= Arthur Vernon Davies =

British politician and surgeon

Arthur Vernon Davies OBE (1872 - 4 August 1942) was a British surgeon and politician, who served as the Conservative member of parliament for Royton between 1924 and 1931.

Born at Bridgend, Davies was educated in Cardiff and studied at Owens College, Manchester. He joined a medical practice in Shaw in 1898, aged 22, and took over the practice the following year. He later became the certifying factory surgeon for the district, as well as the police surgeon, and in 1919 was appointed as the medical officer of health for Crompton Urban District. He retired from practice in 1922, aged 50, and moved to Woking. He had been closely involved with the St. John's Ambulance, and for his work he was made a Knight of the Order of Saint John, as well as awarded an OBE.

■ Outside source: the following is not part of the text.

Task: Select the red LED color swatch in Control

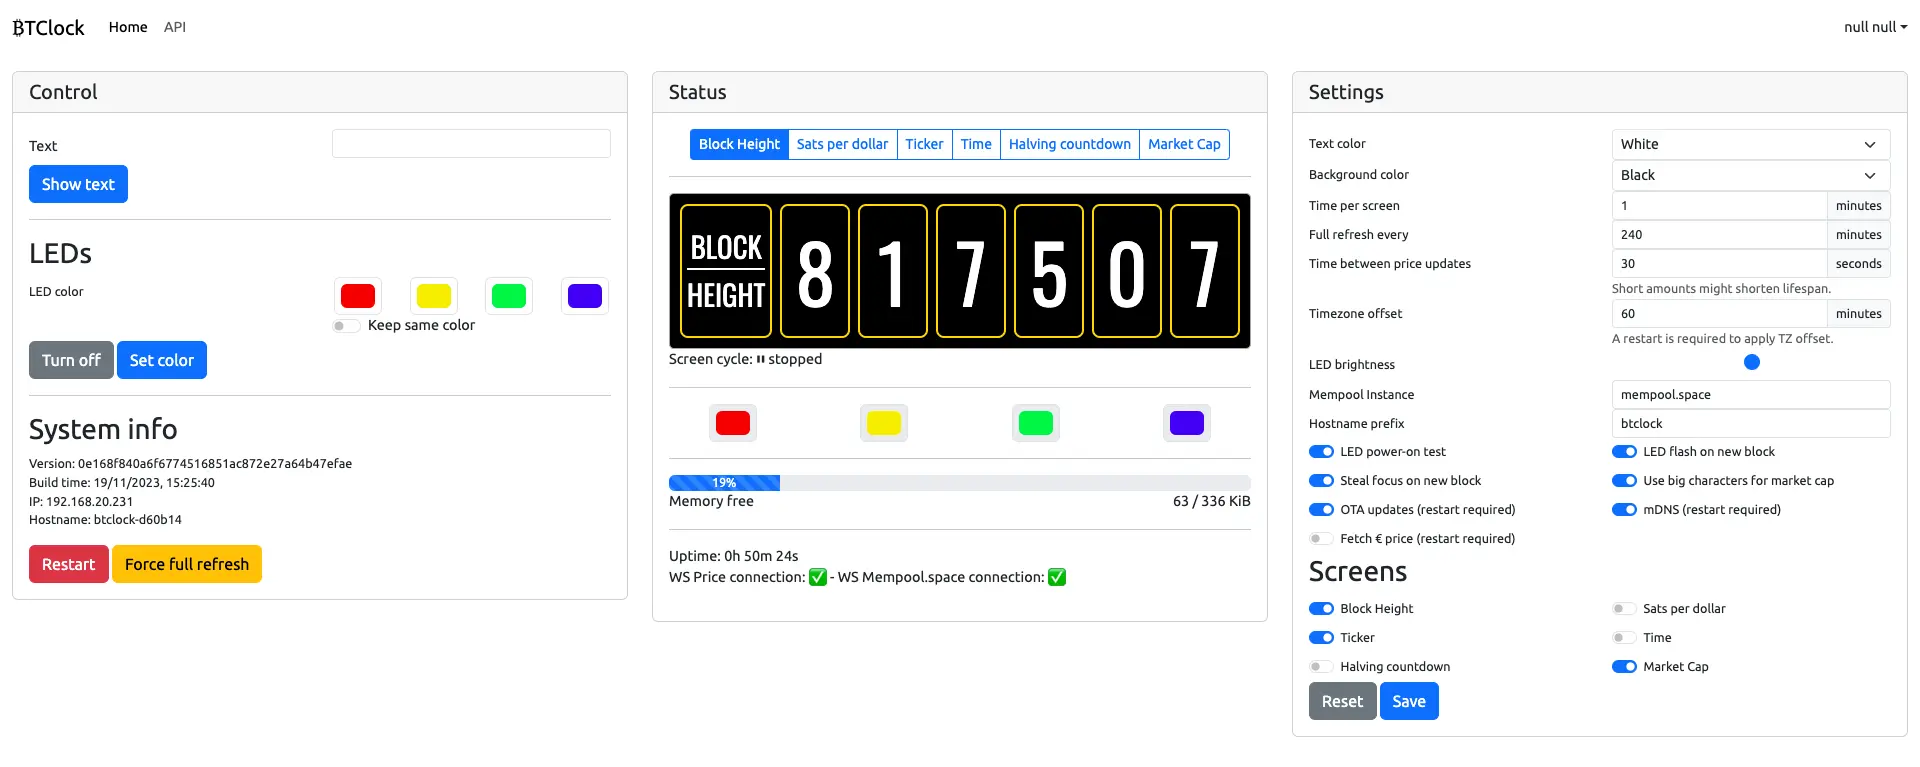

In May 1924, he was selected as the Conservative candidate for Royton, and at the 1924 general election he defeated the incumbent Liberal MP, William Gorman. He held the seat, with a reduced majority, in 1929. However, in October 1931, the local Conservative Association selected another candidate for the upcoming general election; Davies had been taken seriously ill in late 1930, and it was believed that as he had not fully recovered, he would not be able to stand up to the election campaign. He accordingly retired from Parliament in 1931.